Al leer El esclavo del demonio (1612),
pensé de inmediato en sus manifestaciones demoníacas: hacer lo que los
bandoleros: robar, violar a las mujeres, asesinar... Eso, básicamente. Pensé
entonces en los demonios del siglo XXI. Por ejemplo, ya no se usa al bandolero,
eso quedó en las películas, ahora se habla de narcotraficantes, de ladrones de
cuello blanco, de ecocidios... Las manifestaciones demoníacas se han
especializado. Hoy en día se vuelve complicado concentrar tanto mal en una sola
persona. Antes era suficiente con llamarle a alguien bandolero para hacer
alusión a lo demoníaco. Igualmente, en El esclavo del demonio, de
Antonio Mira de Amezcua, aparecen las personalidades que están exentas de lo
demoníaco, por ejemplo el Príncipe de Portugal que, al final de la obra es ya
Rey de Portugal; un personaje que en general es caprichoso, mentiroso,
lujurioso, prepotente que, si salió del reino fue para agradar a su padre
enfermo; el príncipe va en busca de alguien que le haga el milagro de salvar la
vida de su padre el rey. No lo consigue pero, ese lance a favor del padre, lo
eleva por encima de los bandoleros de la obra, como lo llegan a ser Don Sancho
o Don Diego, quienes tuercen la palabra del suegro, y sólo se aplacan cuando la
mujer deseada (Leonora, la mujer de mayor belleza física en el reino) responde
únicamente al Príncipe y futuro rey de Portugal. Ella, además de bella es
obediente de los dictados de su padre, al grado que aunque sus deseos sean
contrarios, la obediencia es primero. Una obediencia que al final coincide con
sus anhelos a manera de premio pues se queda con el Príncipe.
Tal
obediencia, vista a ojos contemporáneos suena chocante y reduccionista de lo
femenino. Sin embargo, la obra no se cansa de destacar a cada rato el valor
religioso de que los hijos (hijos e hijas) deben obediencia a los padres
(propios y ajenos). Ley moral que se refracta en la obediencia que le deben los
vasallos al rey; un exceso que es bien cuidado por Amezcua ya que las mujeres
son hijas de su padre y los hombres son como hijos (vasallos) del rey (a modo
de 'pater familia'). Por lo cual no se puede pensar en términos de
discriminación sino en términos de equilibrio dramático. A final de cuentas,
ambos niveles de obediencia se someten a Dios, encarnado en la tristeza paterna
del viejo Marcelo, y encarnado con poder de Estado en el Príncipe (luego rey)
de Portugal.
Pero
intercalado en los giros anecdóticos de la pléyade de personajes y sus
relaciones, se halla un personaje que encarna la obediencia a Dios a partir de
la desobediencia, que es el obedecer al Demonio; por lo mismo, se presenta como
una desobediencia ejemplar: Don Gil, un representante de Dios en la tierra, un
'santo' (llamado así por la comunidad, quien extiende su fama), a sí mismo se
tienta al leer una situación en la que no hay quien suba una escalera que
desemboca en la recámara de una doncella dispuesta a entregarse sexualmente
para desobedecer a su padre, negando con ello un casamiento arreglado, carente
de amor. Poco antes, el enamorado, orientado por Don Gil, desistió de entrar en
la recámara, dejando la escalera y a un criado que acostumbra hablar dormido...

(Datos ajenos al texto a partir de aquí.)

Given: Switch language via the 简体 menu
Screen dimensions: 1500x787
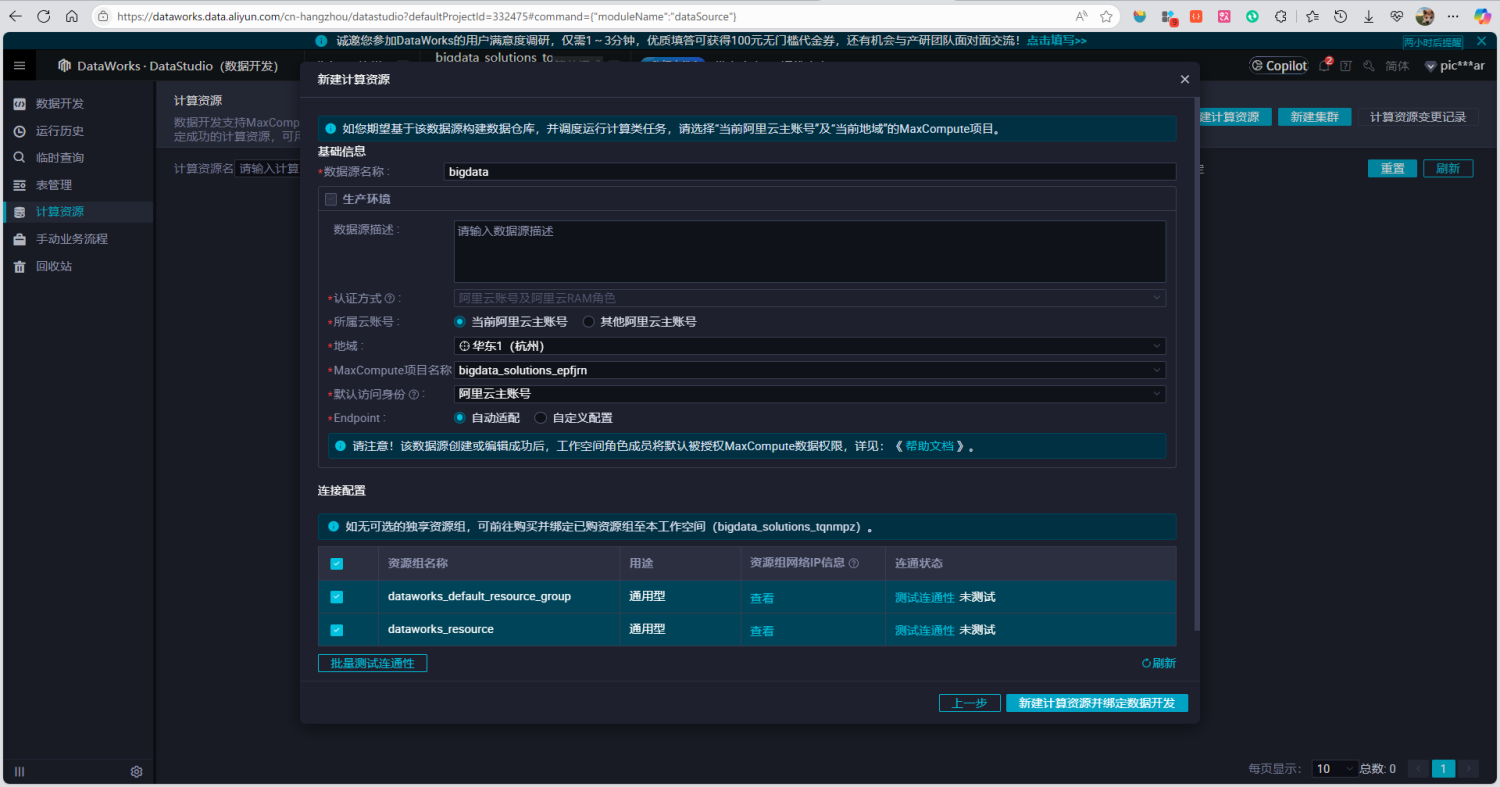Looking at the screenshot, I should [x=1396, y=65].
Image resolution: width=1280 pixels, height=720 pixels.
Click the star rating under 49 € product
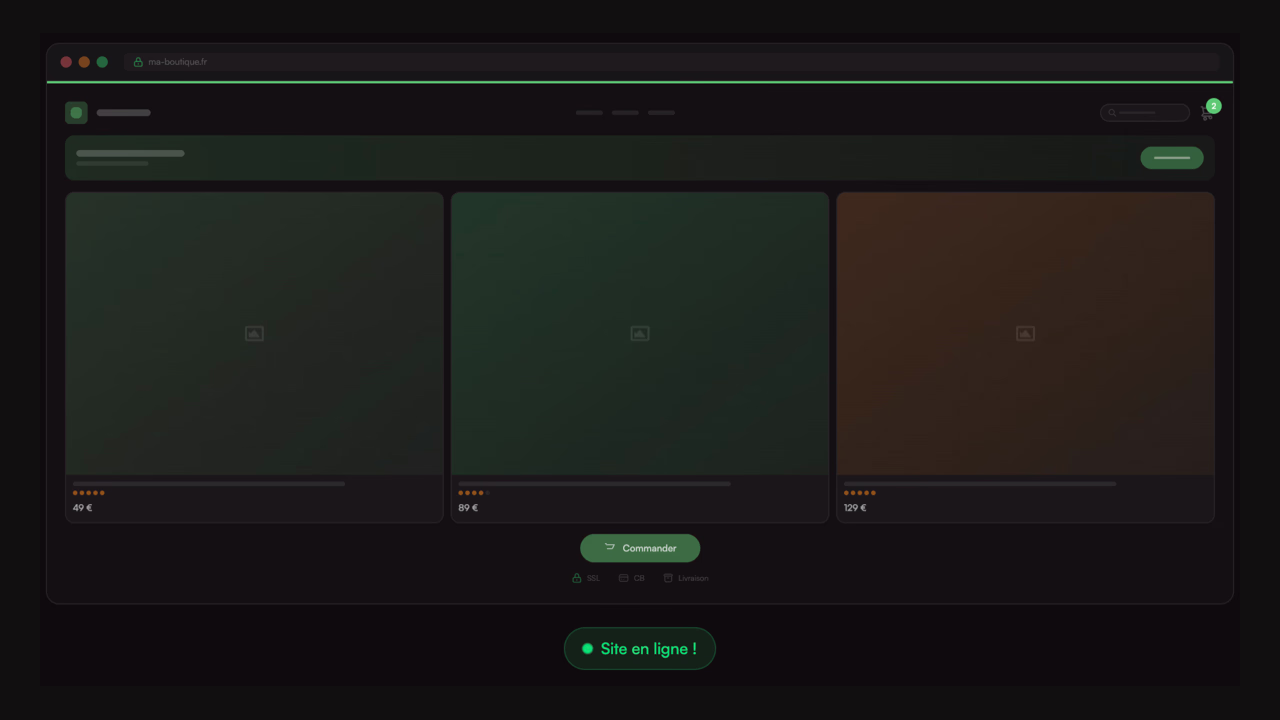tap(88, 493)
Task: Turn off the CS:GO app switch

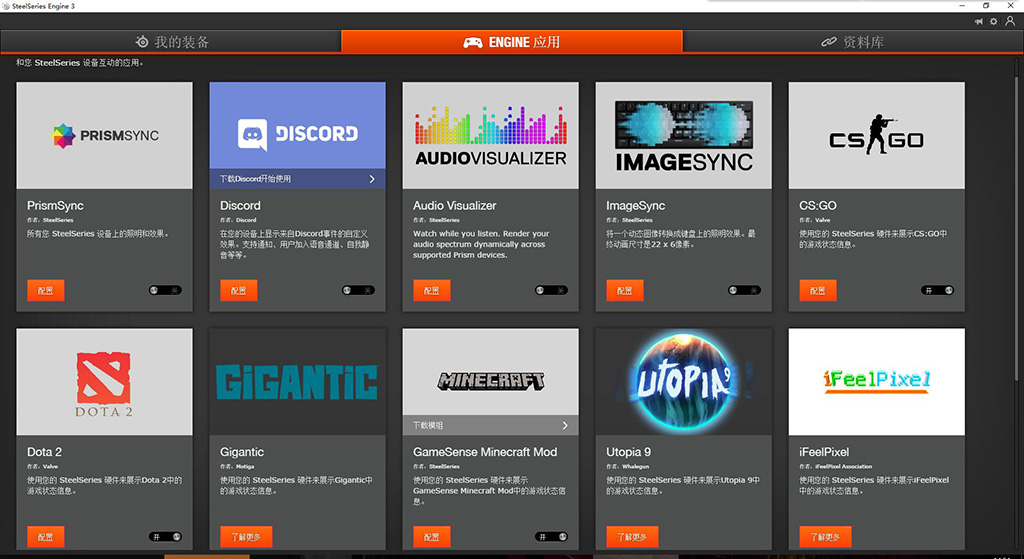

es una situación divertida ya que nadie esperaría que Don Gil iba a subir por las
escaleras y entrar en la recámara, decidido a entregarse a los placeres de la
carne... Pero ocurre. El divertimento se trueca en un asunto serio que, sin
embargo se mantiene en el tono de diversión ya que el modo en que los
personajes tratan de resolver sus graves problemas es a partir de acciones por
demás irresponsables: unos se vuelven bandidos, otros se disfrazan para espiar
y no ser reconocidos, sus pensamientos niegan sus acciones (como por ejemplo
los pensamientos lascivos de Leonora), la deformación del rostro, el desnudo
humillante, la presencia de los lacayos que siempre comentan con ironía... Simplemente,
que un santo se tiente a sí mismo por hacer caso a la voz de un sirviente
dormido es bastante divertido; así que aunque sea un tema serio, la forma nos
aleja y la narrativa nos alivia de que no lo sea.
No
es una comedia, al modo español del Siglo de Oro, ni tampoco es didáctica
aunque insista tanto en la obediencia. Es juguetona, eso sí, y en eso destaca
la narrativa del drama, lo entretenida que se vuelve, sin involucrarnos
moralmente en el asunto. Realizamos un ejercicio de emociones, variadas todas,
en consonancia con las circunstancias, variadas todas también. Algo tan
parecido a lo que es degustar un banquete en cinco o más tiempos, cada uno
distinto pero unidos por un estilo, en este caso el espíritu de la época:
religioso, moral y monárquico. Algo que las telenovelas mexicanas deberían
lograr pero que ellas mismas se impiden, ya que el nivel de hipocresía que
manejan en sus materiales, habla de que sus consumidores viven una deformidad
moral que los hace pensar que esta ya dejó de ser importante, lo que deja vía
libre al valor del 'respeto a la(s) propiedad(es) ajena(s)', incluidos los
afectos, que son siempre de índole particular y si no, se trueca en particular.